Ziarno
Autor: Wiesław Wiktor Jędrzejczak 2008-02-09
W czasach tzw. komuny pracowałem w szpitalu wojskowym, gdzie czasami trafiali również żołnierze radzieccy. Kiedy jeden z takich pacjentów wydobrzał zadaliśmy mu pytanie: czy chciałby zostać w Polsce? Odpowiedź była negatywna i wtedy zadaliśmy pytanie następne: dlaczego? Odpowiedź nas zszokowała, gdyż brzmiała: „dlatego, że wy tu ciężko pracujecie”. Wybuchnęliśmy śmiechem i zapytaliśmy, co on robi „w cywilu”, że tak sądzi. Odpowiedź brzmiała: „jestem traktorzystą w kołchozie”. Ależ to ciężka praca – powiedzieliśmy. Skądże, brzmiała odpowiedź, przychodzę do pracy, włączam traktor i mam 8 godzin na życie towarzyskie. Ale, powiedzieliśmy: trzeba pojechać na pole, zaorać, zasiać… Kiedyś próbowaliśmy, ale potem nie mogliśmy nigdzie odnaleźć tego miejsca, gdzie posialiśmy to ziarno, więc doszliśmy do wniosku, że nie będziemy marnować drogiego amerykańskiego ziarna (ZSRR pokrywał swoje niedobory kupując zboże w USA) na rozrzucanie go po polu. No dobrze, powiedzieliśmy, ale przecież spalanie benzyny po to, żeby stojący traktor pracował, to też marnotrawstwo.

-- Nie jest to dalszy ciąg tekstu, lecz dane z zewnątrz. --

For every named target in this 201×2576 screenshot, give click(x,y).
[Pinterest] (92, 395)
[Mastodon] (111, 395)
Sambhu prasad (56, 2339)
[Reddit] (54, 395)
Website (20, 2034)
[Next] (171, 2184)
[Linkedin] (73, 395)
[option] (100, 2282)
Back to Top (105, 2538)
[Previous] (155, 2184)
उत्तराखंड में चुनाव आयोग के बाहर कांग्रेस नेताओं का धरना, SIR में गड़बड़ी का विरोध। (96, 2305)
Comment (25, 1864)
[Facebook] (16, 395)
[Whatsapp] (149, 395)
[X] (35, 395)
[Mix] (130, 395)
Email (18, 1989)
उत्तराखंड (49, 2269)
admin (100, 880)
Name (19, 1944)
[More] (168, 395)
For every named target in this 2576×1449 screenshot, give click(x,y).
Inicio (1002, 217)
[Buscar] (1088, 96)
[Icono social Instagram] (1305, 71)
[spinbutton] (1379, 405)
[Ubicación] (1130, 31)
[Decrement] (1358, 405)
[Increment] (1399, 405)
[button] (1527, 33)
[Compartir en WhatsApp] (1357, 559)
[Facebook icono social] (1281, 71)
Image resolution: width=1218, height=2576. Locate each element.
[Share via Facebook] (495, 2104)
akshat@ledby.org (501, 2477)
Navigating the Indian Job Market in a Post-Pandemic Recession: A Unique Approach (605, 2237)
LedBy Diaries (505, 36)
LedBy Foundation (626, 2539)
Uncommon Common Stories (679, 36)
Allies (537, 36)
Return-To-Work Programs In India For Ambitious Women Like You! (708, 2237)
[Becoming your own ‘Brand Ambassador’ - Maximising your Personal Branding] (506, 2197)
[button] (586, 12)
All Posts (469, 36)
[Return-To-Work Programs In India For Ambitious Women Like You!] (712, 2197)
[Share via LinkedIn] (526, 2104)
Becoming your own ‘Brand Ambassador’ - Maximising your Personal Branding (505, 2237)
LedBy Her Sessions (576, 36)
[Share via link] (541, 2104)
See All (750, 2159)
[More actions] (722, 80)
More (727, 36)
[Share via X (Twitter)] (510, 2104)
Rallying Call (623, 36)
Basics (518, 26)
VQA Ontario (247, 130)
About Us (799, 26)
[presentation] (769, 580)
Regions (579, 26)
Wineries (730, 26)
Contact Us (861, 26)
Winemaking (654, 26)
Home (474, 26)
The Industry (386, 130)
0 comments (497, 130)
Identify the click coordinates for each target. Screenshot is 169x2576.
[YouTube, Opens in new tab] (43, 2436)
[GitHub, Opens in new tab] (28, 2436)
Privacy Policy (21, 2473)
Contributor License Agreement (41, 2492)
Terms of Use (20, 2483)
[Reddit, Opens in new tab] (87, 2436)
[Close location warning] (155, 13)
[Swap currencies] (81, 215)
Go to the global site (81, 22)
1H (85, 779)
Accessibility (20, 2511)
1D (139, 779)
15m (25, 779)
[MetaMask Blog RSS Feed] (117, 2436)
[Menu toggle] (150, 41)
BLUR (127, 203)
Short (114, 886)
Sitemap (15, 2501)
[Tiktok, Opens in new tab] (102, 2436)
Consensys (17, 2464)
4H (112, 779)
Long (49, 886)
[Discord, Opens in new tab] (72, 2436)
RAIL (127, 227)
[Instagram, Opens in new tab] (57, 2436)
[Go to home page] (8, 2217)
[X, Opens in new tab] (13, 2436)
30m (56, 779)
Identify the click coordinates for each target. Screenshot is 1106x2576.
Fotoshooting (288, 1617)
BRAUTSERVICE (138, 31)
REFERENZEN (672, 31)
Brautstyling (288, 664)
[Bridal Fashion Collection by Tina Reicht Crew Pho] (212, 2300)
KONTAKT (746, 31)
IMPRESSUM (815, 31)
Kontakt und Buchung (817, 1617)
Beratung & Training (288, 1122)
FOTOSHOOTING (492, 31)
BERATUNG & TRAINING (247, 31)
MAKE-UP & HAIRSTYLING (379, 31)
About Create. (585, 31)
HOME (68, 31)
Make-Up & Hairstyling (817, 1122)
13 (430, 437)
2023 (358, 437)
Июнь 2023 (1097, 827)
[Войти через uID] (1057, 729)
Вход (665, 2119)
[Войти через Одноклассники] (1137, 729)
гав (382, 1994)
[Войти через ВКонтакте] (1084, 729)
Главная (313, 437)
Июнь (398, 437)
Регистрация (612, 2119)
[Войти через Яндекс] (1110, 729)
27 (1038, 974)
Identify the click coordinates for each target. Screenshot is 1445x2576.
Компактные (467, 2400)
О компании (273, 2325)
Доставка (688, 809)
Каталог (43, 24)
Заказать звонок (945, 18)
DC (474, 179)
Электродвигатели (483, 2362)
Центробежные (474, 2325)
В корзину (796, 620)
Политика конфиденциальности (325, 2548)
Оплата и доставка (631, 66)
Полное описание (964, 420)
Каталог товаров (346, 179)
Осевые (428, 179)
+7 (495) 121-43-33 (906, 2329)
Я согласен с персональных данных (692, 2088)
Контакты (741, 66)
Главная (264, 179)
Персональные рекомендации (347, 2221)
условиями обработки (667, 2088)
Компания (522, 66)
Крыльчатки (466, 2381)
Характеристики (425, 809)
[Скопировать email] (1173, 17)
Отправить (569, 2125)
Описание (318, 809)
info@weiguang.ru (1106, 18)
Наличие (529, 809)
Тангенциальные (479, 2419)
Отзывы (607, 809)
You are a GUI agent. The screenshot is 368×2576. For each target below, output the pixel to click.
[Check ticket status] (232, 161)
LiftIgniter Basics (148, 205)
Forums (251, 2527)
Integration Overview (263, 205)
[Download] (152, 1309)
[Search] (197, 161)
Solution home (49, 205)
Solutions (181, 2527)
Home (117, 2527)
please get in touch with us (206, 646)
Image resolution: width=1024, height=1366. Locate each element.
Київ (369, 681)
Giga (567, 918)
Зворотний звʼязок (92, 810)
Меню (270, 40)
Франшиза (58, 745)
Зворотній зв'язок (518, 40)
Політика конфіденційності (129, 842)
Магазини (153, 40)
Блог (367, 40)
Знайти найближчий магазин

No też, zgodził się nasz rozmówca, ale gdybym nie spalił tej benzyny to powiedzieliby, że nie pracowałem.
Podejście polskich polityków do finansowania nauki przypomina właśnie filozofię tego radzieckiego żołnierza. Tak, jak tam utrzymywało się traktor i człowieka, który go obsługuje, tak u nas utrzymuje się instytuty, które "komuna" potworzyła w ramach „niszczenia polskiej nauki”, ale już nie daje pieniędzy na ziarno (czyli na aktywną działalność), z którego mogłoby wyrosnąć zboże plonujące nowymi technologiami, czy choćby dające lepiej wykształcone kadry (gdyż wykształcone dzięki badaniom, a nie wyłącznie książkom). Polscy politycy zaprawieni głównie w pyskówkach i wzajemnych insynuacjach nie umieją na polu życia odnaleźć plonu (czyli korzyści) wynikającego z utrzymywania nauki i jest to zasada samosprawdzająca się, gdyż im mniej pieniędzy na naukę, tym mniej plonu, tym trudniej go odnaleźć.
W dodatku coraz więcej polskich pieniędzy na naukę trafia do wspólnego europejskiego kotła, do którego polscy naukowcy mają dostęp na miarę tego, ile dostali w Polsce na przygotowanie swojego projektu. A ponieważ dostają nieporównanie mniej niż inni, to mają dostęp mniejszy i nie są konkurencyjni. To oznacza, że w rezultacie Polska nie tylko nie finansuje nauki w Polsce, ale tak myśląc finansuje ją za granicą. I oto walczyliśmy, walcząc z "komuną"!